I’m a huge fan of the INDIANA JONES movies (Kingdom of the Crystal Skull being a notable exception) and though Doc’s journey into the bowels of the volcano wasn’t conceived as a homage to that series, looking back at it now (and this page in particular) all I can see are the parallels between Dr. McCarver’s adventure and those of the legendary Dr. Jones.
Let’s see, we’ve got…a resourceful, yet reluctant, hero. Check. Testy banter between the hero and his trusty sidekick. Check. Risking life and limb for a mysterious object. Check. A hero with a signature piece of headwear. Check. Danger/death hot on the hero’s heels (alliteration!). Check. And, of course, CLIFFHANGERS. Checkity-check.
Yep, yep, yep…all apologies to Mr. Spielberg and Mr. Lucas. As they say, imitation is the sincerest form of flattery.
Be here NEXT WEEK when our heroes each face the GRAVEST of danger! Can Doc make it out of the tunnel before he is engulfed by the mysterious and MOLTEN HOT blue lava? Will Joe survive the existential horror of his FIRST KISS? Find out in just 7 days – same Daredevil time, same Daredevil channel!
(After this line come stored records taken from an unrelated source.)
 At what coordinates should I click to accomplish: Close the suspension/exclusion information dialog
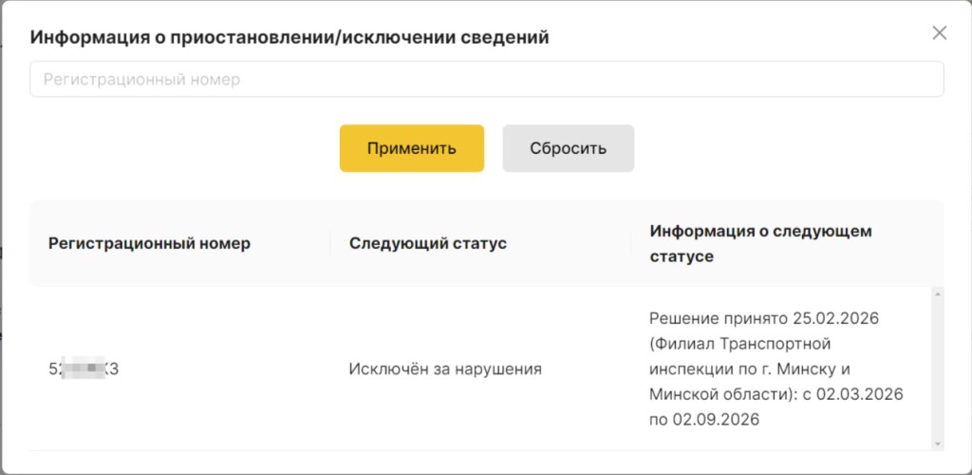(940, 33)
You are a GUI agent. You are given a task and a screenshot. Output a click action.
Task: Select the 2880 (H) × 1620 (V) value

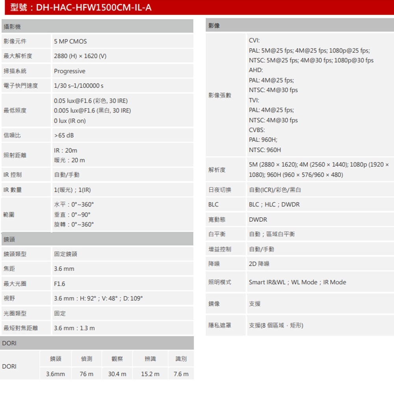[x=82, y=56]
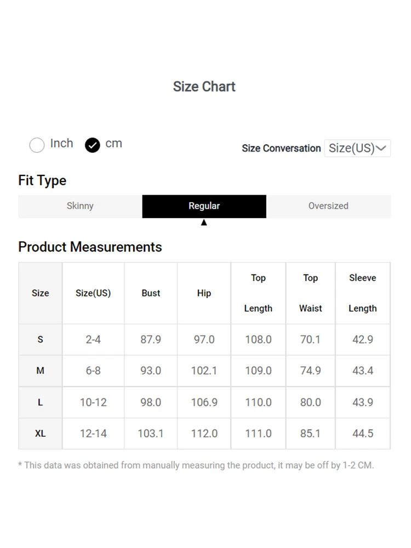Select the Regular fit type tab
This screenshot has width=411, height=548.
click(x=204, y=206)
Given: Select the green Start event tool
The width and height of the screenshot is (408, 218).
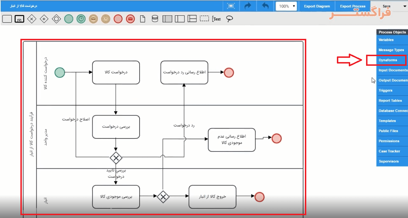Looking at the screenshot, I should pos(69,19).
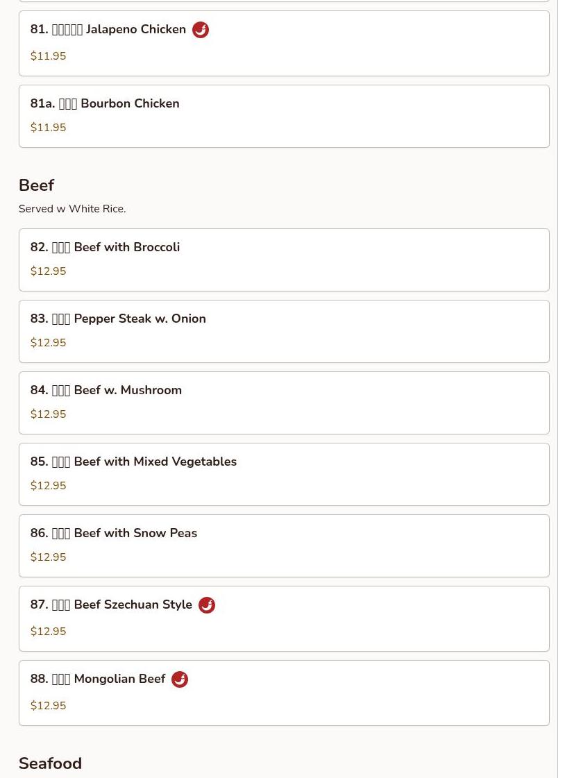Click $12.95 price under Beef with Broccoli

click(x=49, y=271)
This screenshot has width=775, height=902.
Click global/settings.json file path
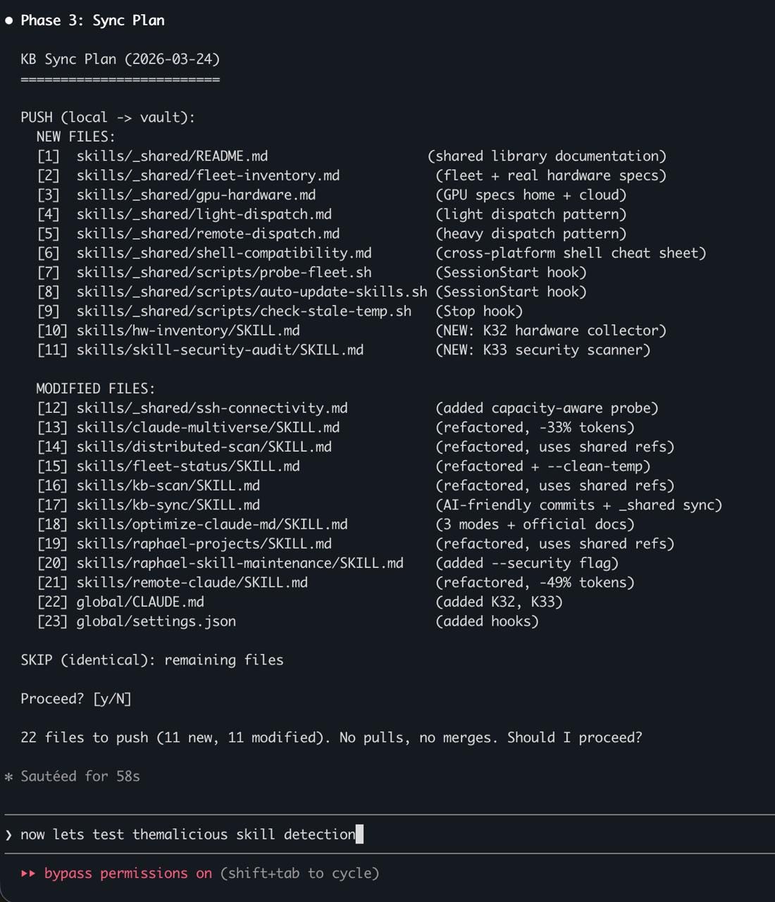[156, 622]
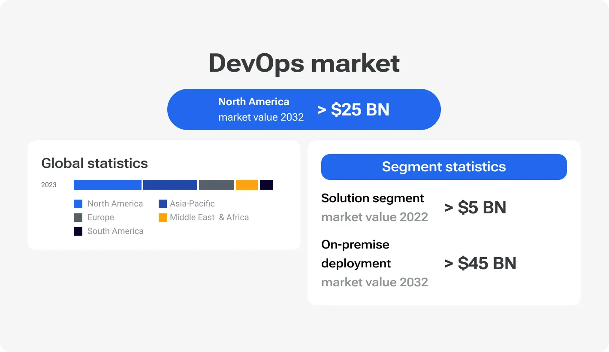Click the Europe gray legend swatch
609x352 pixels.
(78, 217)
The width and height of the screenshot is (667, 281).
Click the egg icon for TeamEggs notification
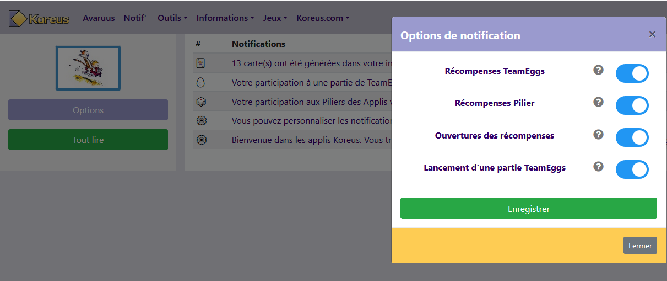(201, 82)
Welp, this Friday Dan, Evin and I make our annual trip to Las Vegas for Super Bowl weekend. This year, in addition to the standard drunken debauchery, I’m also throwing my little brother’s bachelor party. According to my calculations that drops our chances of surviving the weekend by…oh, roughly 100%. But, don’t worry, whether we survive or perish in an epic blaze of Vegas glory NEXT WEEK’S page is already schedule and ready to go. The Daredevils will live on even if we don’t. However, depending on the severity of the alcohol induced brain damage done over the weekend, I cannot guarantee that the blog will make even a scintilla of sense.